Hyderabad:“This is a golden silver for me.” Those words of Gagan Narang sum up the City shooter’s abundant joy on clinching the second place in the men’s 50-metre Prone event at the Commonwealth Games in Glasgow. Indeed, the Olympic bronze medallist wasn’t even sure he’d be able to pull the trigger a year ago, and has spent “many sleepless nights” over it.
“I had suffered a slip disc in the neck and my right arm went numb, moreso the index finger, the one you shoot with. I did not know if I would be able to get back the same feeling in the finger as you know shooting largely depends on the index finger and how sharply you can command and control it. I was totally down after this career threatening injury, and so, this silver is like the gold for me,” a gleeful Gagan told this correspondent on Monday.
“The injury had developed during the 2012 Olympics in London with a catch in the neck but went unnoticed. It popped up when I started training after the Olympics for the next season. I had many sleepless nights. The doctors asked me to get operated but I consulted Olympic Gold Quest (an non-profit organisation floated by former Olympians to identify and nurture talent that can win India the big medal) and they suggested bed rest and complete rehab. So there I was, in bed for eight agonising months,” the 31-year-old explained.
The neck injury also forced Gagan to shift from his favourite Air Rifle event, in which he had won the Olympic bronze. “I felt hollow without shooting my main event here. Shifting focus to prone in which I had the least experience, I did not feel solid ground under my feet. It left me very stressed. It was double trouble,” Gagan said.
“It feels good to win my first ever prone medal too,” the Hyderabadi added. This is India’s first silver medal in the Prone event at CWG. Gagan had to shift to Prone “because the neck injury aggravates in Air Rifle position when you need to twist your neck towards your left side 90 degrees.”Over a period of lost time, he “wasn’t in good enough form in the Air Rifle event by the time the selections came up. So I started training for Prone (in which the shooter has to lie flat on the ground, with chest down). I am glad I managed a medal.”

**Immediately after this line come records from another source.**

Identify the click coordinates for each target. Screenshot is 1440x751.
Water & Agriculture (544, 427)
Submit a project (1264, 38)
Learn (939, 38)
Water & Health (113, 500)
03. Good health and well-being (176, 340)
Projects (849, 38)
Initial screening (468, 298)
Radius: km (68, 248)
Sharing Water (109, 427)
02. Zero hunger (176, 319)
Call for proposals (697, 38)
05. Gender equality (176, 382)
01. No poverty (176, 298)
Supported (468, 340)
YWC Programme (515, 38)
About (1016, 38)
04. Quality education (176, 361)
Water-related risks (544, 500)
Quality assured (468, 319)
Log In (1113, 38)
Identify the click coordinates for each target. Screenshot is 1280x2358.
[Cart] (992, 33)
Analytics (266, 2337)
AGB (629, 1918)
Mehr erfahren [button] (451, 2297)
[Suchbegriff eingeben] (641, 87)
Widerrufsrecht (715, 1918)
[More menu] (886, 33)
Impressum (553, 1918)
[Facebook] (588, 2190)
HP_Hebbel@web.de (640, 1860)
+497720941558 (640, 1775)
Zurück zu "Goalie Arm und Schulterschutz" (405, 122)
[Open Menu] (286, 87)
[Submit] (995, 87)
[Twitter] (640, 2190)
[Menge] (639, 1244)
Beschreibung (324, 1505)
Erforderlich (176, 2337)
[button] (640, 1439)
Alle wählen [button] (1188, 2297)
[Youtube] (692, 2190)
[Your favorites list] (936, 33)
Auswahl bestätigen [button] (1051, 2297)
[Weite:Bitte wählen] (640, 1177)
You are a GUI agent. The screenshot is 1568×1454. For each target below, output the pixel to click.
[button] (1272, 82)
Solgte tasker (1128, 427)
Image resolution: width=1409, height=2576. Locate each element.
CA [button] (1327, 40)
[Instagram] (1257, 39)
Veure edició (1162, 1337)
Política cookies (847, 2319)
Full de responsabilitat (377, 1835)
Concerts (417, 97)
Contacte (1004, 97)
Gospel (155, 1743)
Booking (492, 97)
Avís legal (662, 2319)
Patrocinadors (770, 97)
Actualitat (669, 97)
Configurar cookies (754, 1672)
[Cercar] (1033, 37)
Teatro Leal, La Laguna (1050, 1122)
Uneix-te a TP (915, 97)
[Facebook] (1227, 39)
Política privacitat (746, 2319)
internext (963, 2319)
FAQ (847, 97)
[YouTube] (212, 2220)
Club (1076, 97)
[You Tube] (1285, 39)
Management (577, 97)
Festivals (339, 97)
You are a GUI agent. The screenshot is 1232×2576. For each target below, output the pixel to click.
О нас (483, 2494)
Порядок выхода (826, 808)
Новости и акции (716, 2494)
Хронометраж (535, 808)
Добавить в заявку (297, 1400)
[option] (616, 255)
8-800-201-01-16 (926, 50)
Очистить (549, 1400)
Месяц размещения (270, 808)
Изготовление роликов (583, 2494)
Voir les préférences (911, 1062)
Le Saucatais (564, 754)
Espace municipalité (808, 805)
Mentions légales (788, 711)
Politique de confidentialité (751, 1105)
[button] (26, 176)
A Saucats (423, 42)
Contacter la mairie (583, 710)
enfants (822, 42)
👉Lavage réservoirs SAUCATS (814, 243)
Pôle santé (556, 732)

Having been through a lot of pain, Gagan was thankful to those who stood by him in tough times. “I would want to acknowledge the enormous support I got from my parents, coach Stanislas Lapidus who always pushes me to train hard, the Olympic Gold Quest, my employers Air India, my sponsors Sahara India, my mind trainer Vaibhav Agashe and all my friends and well wishers for helping me come out of the terrible injury period,” he said.